#databasetheory

waynerad@diasp.org

I never heard of the British Post Office scandal (also known as the Horizon IT scandal) until @balduin@diasp.org mentioned it on here. Even though it's been going on for a long time -- the first trials were in 1999. Some programmers made some buggy software, which resulted in 980 people getting criminally prosecuted, 236 people going to prison, an unspecified number of bankruptcies, and 4 suicides.

In trying to find out what happened, most of the news relates to the trials, but I kept wondering, what were the software bugs? Eventually, I came across these videos, from Computerphile, this time featuring computer science professor Steven Murdoch, and Continuous Delivery, aka Dave Farley's channel, which give a cursory outline of what the software bugs might have been.

Basically, Fujitsu made an accounting system called Horizon, and it was a large and complex distributed system, with software designed to be able to perform operations at post offices anywhere without being online, and would be able to synchronize and reconcile everything with only intermittent connections to the main system.

However, they failed to properly maintain what's known as "ACID"-compliance. "ACID" is an acronym from database theory that stands for "atomicity, consistency, isolation, and durability." "Atomicity" means a transaction either goes through entirely or not at all -- nothing in between. All the changes to all the relevant accounts have to happen "atomically" or not at all. "Consistency" means if you have data spread across multiple computers, any computer you ask must give the same answers to the same questions -- you can have one machine saying the bank balance is one thing while another says it's something else -- who is right? Consistency is hard to maintain in distributed systems. "Isolation" means transactions must not inadvertently interfere with other transactions -- no operations can interfere with any other operations. They must all be "isolated" from each other. "Durability" means when you do a transaction, the next day it hasn't disappeared -- once committed, every update to the database is "durable".

So in what way were these principles violated? One example that seems to be mentioned often is if a user in a post office pushed a button, and the system seemed to not respond, and they pushed the button again, a transaction would be recorded multiple times in the central system but only once on their system.
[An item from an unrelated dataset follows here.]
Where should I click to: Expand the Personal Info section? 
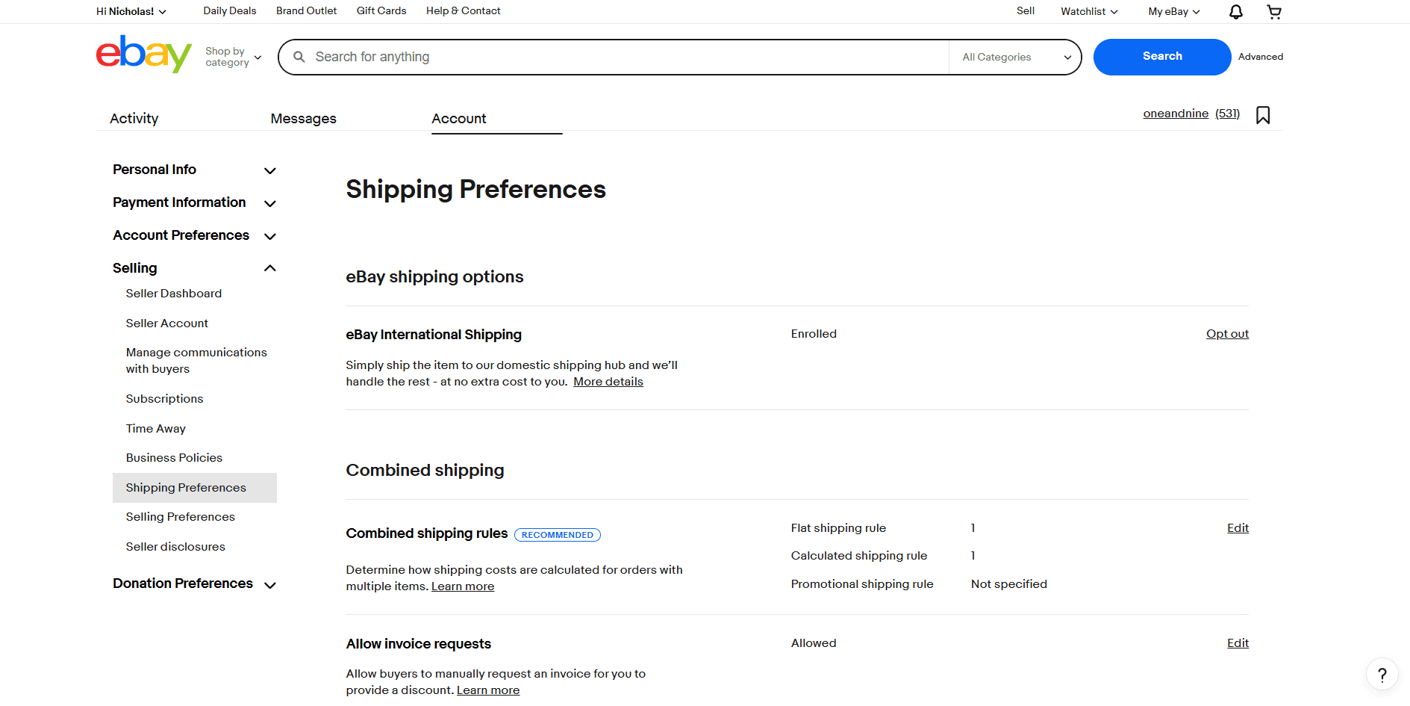point(269,170)
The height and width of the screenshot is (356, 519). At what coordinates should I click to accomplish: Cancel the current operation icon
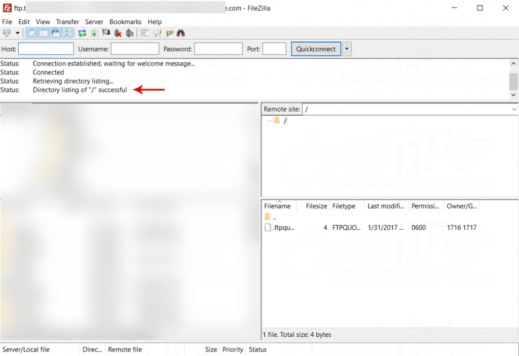tap(106, 33)
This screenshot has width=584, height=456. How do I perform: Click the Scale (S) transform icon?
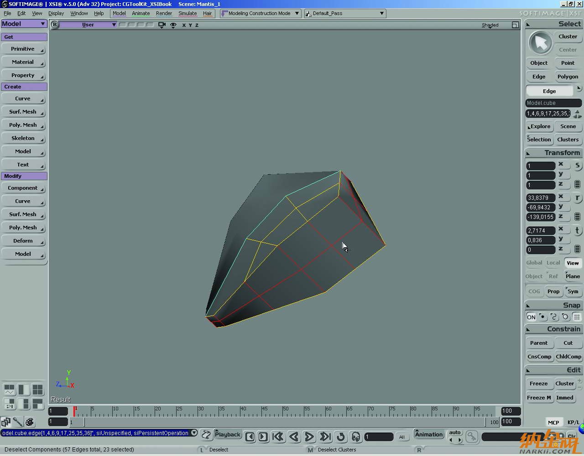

If you're familiar with the word "idempotent", the operation was idempotent in one place but not the other. (Idempotent means doing an operation multiple times produces the same result as doing it once -- an important principle in implementing reliable distributed systems.) So they could push a button for $8,000 -- er, this is the UK so it would be £8,000 -- four times, and the central office would think £8,000 was deposited 4 times, but the local post office system would show the £8,000 deposited only once. Corporate would call them up and demand the missing £24,000. But of course, they don't have it, and can't pay it. So they get criminally charged.

Regarding the criminal prosecutions and such -- I wish I could express surprise about that, but I can't, because, for me, it's become a familiar story. I learned about this from reading books about mistakes (that I learned about following the Boeing crashes and related to the Chernobyl accident). The way "mistakes" play out in human social hierarchies is: blame is assigned to whoever is most "proximal" to the accident, and blame goes down social status hierarchies to whoever is on the bottom.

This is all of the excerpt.